3-D printing: The future of biomedical learning
Forget textbook diagrams: What if scientists of the future could explore every nook and cranny of a virus by holding a 3-D model of one in their hands?
That vision was the genesis for the National Institutes of Health 3D Print Exchange, a repository of downloadable and printable 3-D biomedical models housed in the National Institute of Allergy and Infectious Diseases, and the first 3-D printing lab in the federal government. The team’s belief is that physically interacting with a 3-D model adds much more depth and detail than a digital projection.
“You can look at something on a screen and sort of rotate it and see different aspects of it, but when you hold the print in your hand, there is much more information to be gained from that,” said Meghan Coakley, project lead for the NIH 3D Print Exchange, which won the Department of Health and Human Services’ HHS Innovates Secretary’s Pick award earlier this year.
What started as a personal project of Darrell Hurt, a former computational biologist and former exchange lead, to help him better understand the molecules — like the influenza virus’ hemagglutinin receptor — he was studying became an open source, collaborative effort with the advance of personal desktop 3-D printers in the last few years.
“Wouldn’t it be great if more people could get access to this?” Coakley said.
Because companies like MakerBot were beginning to mass produce home 3-D printers, they decided to curate a database of microscopic molecules like proteins, bacteria and viruses that academics, scientists or even the curious layman could print from home.
“In seconds to minutes you can get several different versions of 3-D printable structures of a molecule,” the project lead said. To date, there are thousands of models available for download, submitted by the team and independent users.

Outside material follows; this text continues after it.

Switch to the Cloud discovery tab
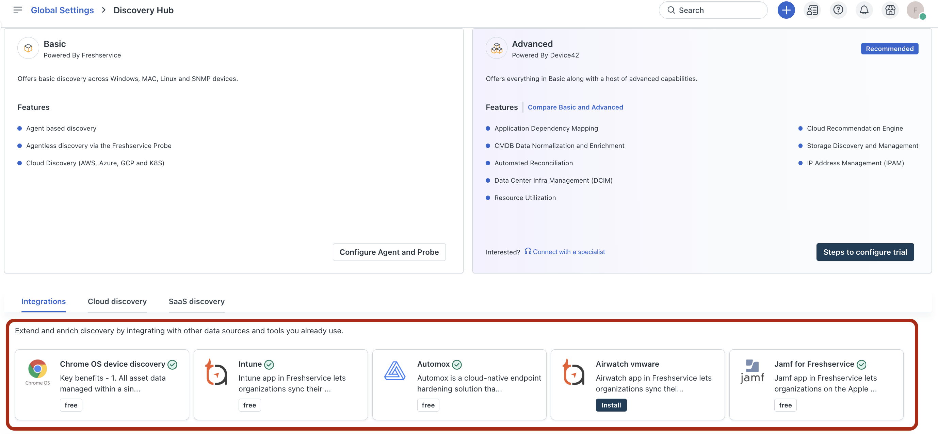[x=117, y=301]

And the idea continues to snowball. Models of molecules were only the beginning. Today users can find models of hearts, lab equipment and prosthetics.
Coakley said doctors have found that using “3-D models for surgical planning is incredibly valuable.” Looking at a 3-D model of a child’s actual heart instead of an MRI, “they’d go, ‘Oh, wow, I didn’t even realize there was another hole in the heart there,’” she said. The exchange has a special Heart Library collection so doctors can share and educate one another on the use.
There’s also a prosthetics special collection curated by the organization e-NABLE, dedicated to producing printable models of DIY prosthetics for children. Instead of having to buy costly, new prosthetics every time a kid grows, Coakley said, a caregiver can print one for them. But usually the models are scattered around the Web.
“What we want to do is help them bring them into one place and help people find them a bit better,” she said, adding that there’s a huge potential for this kind of DIY prosthetics. Her team worked recently with the Department of Veterans Affairs on a similar initiative to help veterans who need prosthetics or assistive technologies.
Surprisingly, if anything is holding back this 3-D movement, Coakley said, it’s the lack of things to print, not the lack of machines. For instance, MakerBot promoted an initiative with the White House to get 3-D printers in schools.
“We had talked to different teachers who said, ‘Yeah, we have this printer, but we don’t know what to do with it,’” Coakley said. But in the long term, she said it’s her team’s goal to promote the application of 3-D printing and the corresponding learning by hosting the exchange.